Japan's households tighten purse strings as sales tax, typhoon hit
Japan Today -- Dec 07
Japanese households cut their spending for the first time in almost a year in October as a sales tax hike prompted consumers to rein in expenses and natural disasters disrupted business.

Household spending dropped 5.1% in October from a year earlier, government data showed on Friday, down for the first time in 11 months and the biggest fall since March 2016 when spending fell 5.3%. It was also weaker than the median forecast for a 3.0% decline.

That marked a sharp reversal from the 9.5% jump in September, the fastest growth on record as consumers rushed to buy goods before the Oct. 1 sales tax hike from 8% to 10%.

“Not only is the sales tax hike hurting consumer spending but impacts from the typhoon also accelerated the decline in the spending,” said Taro Saito, executive research fellow at NLI Research Institute.

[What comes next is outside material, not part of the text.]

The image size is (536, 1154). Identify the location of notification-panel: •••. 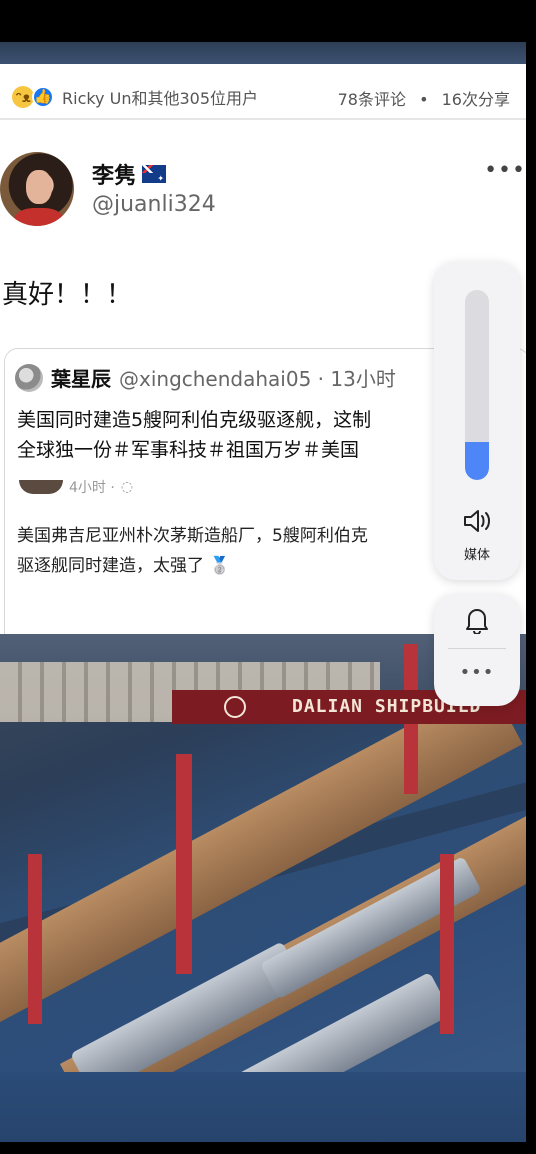
(477, 650).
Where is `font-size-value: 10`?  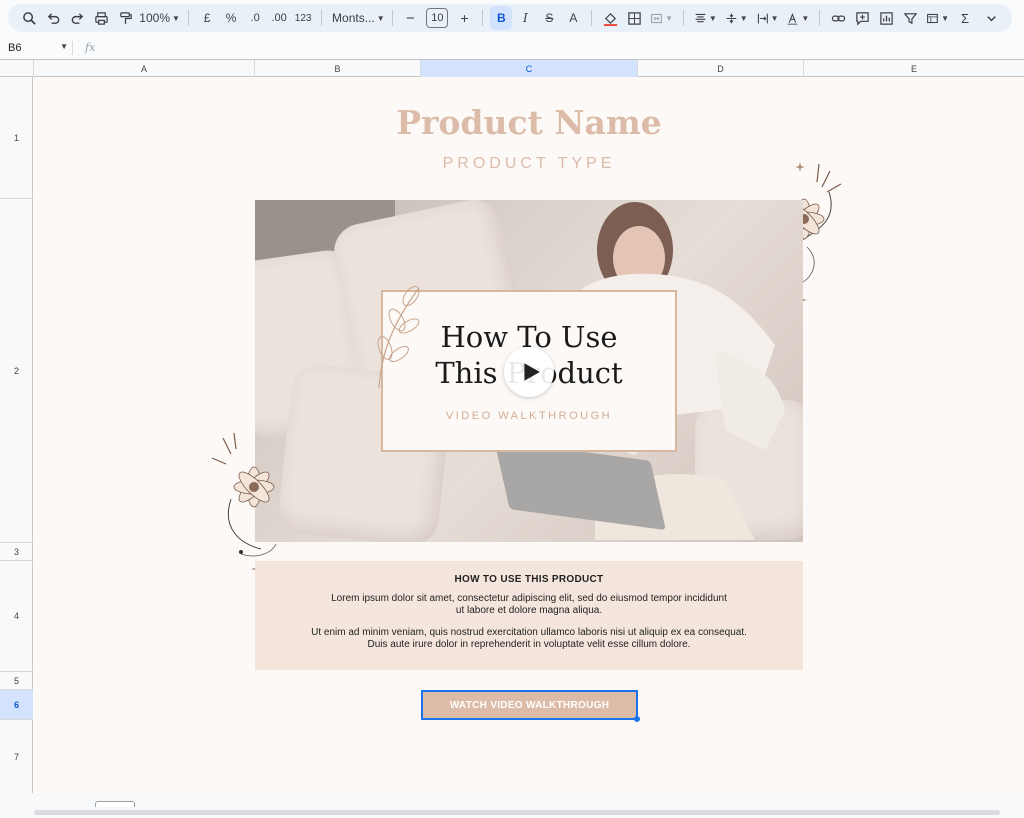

“We expect the economy overall and consumer spending will contract in the current quarter and then moderately pick up January-March but such recovery won’t be strong enough.”

Household spending fell 4.6% in April 2014 when Japan last raised the sales tax to 8% from 5%. It took more than a year for the sector to return to growth.

Compared with the previous month, household spending fell 11.5% in October, the fastest drop since April 2014, a faster decline than the median 9.8% forecast.

Analysts said a powerful typhoon in October, which lashed wide swathes of Japan with heavy rain, also played a factor in the downbeat data. Some shops and restaurants closed during the storm and consumers stayed home.